The final point of the Transfiguration is the very first point. The Transfiguration reveals to us that Jesus is the only Son of God. This is the heart of the Catholic faith. And, therefore, it is at the heart of this Anglocatholic parish of All Saints’.
If you ever wonder what particular thing you want to remember from all my preaching and teaching – it is this stupendous, glorious, but unbelievable fact, that “The Word was made flesh and dwelt among us”.
My dear friends, my brothers and sisters – All Saints’ will always hold fast to the Catholic faith, and will always be an Anglo-Catholic parish, as long as your worship reflects that the word was made flesh and dwells among us – even now, in this wonderful sacrament.
And He dwelt among us through Mary, whom we honor with joy.
Being Anglocatholic is not about having the right opinions, or dressing up in vestments, not even (dare I say) using Rite One!
Being Anglocatholic is about the Catholic faith, and about Catholic worship.
In fact, Anglocatholic only describes the ‘flavor’ of being Catholic: it is the Episcopal version.

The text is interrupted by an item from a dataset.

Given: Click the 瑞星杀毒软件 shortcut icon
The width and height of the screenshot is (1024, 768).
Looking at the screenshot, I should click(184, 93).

It’s a bit like shopping at Ralph’s instead of Henry’s!
All Saints’ vocation is to be a Catholic parish – nothing more, nothing less.
The sign of a Catholic parish is not just traditional worship – as wonderful as we do it here. Nor is it a beautiful church, nor a sense of devotion to our Lord, nor even Biblical preaching – though being Anglocatholic does mean all those things.
No – the sign of a Catholic parish is to be a furnace of love!
And I know that you will keep on making All Saints’ the wonderful place of love that it is!
So, let me conclude my ministry with the words of Saint Paul, as we find in Ephesians 3:14-19:
“For this reason, I bow my knees before the Father, from whom every family in heaven and on earth is named, that according to the riches of His glory He may grant you to be strengthened with might through his Spirit in the inner man, and that Christ may dwell in your hearts through faith; that you, being rooted and grounded in love, may have power to comprehend with all the saints what is the breadth and length and height and depth, and to know the love of Christ which surpasses knowledge, that you may be filled with all the fullness of God.”